» **Work to do**: Copy out every row below word for word, with nothing changed.

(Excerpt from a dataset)
****

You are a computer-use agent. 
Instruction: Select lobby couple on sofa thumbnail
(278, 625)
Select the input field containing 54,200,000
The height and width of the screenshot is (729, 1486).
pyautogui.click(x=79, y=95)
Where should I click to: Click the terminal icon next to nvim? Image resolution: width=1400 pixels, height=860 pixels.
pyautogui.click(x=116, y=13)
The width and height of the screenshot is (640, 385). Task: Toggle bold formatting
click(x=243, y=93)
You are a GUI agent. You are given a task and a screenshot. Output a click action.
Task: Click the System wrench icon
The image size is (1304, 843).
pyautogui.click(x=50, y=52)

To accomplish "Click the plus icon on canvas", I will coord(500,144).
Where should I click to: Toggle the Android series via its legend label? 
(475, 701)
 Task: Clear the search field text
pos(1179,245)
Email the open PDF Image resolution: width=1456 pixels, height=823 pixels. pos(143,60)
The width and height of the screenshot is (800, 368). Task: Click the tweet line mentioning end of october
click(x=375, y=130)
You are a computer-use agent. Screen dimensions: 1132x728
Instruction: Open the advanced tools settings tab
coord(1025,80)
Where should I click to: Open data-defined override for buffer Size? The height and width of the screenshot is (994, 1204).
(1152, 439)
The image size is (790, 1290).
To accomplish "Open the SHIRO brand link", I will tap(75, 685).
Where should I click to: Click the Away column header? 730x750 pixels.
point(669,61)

****

» **Result**:
You are a computer-use agent. 
Instruction: Select lobby couple on sofa thumbnail
(278, 625)
Select the input field containing 54,200,000
The height and width of the screenshot is (729, 1486).
pyautogui.click(x=79, y=95)
Where should I click to: Click the terminal icon next to nvim? Image resolution: width=1400 pixels, height=860 pixels.
pyautogui.click(x=116, y=13)
The width and height of the screenshot is (640, 385). Task: Toggle bold formatting
click(x=243, y=93)
You are a GUI agent. You are given a task and a screenshot. Output a click action.
Task: Click the System wrench icon
The image size is (1304, 843).
pyautogui.click(x=50, y=52)

To accomplish "Click the plus icon on canvas", I will coord(500,144).
Where should I click to: Toggle the Android series via its legend label? 
(475, 701)
 Task: Clear the search field text
pos(1179,245)
Email the open PDF Image resolution: width=1456 pixels, height=823 pixels. pos(143,60)
The width and height of the screenshot is (800, 368). Task: Click the tweet line mentioning end of october
click(x=375, y=130)
You are a computer-use agent. Screen dimensions: 1132x728
Instruction: Open the advanced tools settings tab
coord(1025,80)
Where should I click to: Open data-defined override for buffer Size? The height and width of the screenshot is (994, 1204).
(1152, 439)
The image size is (790, 1290).
To accomplish "Open the SHIRO brand link", I will tap(75, 685).
Where should I click to: Click the Away column header? 730x750 pixels.
point(669,61)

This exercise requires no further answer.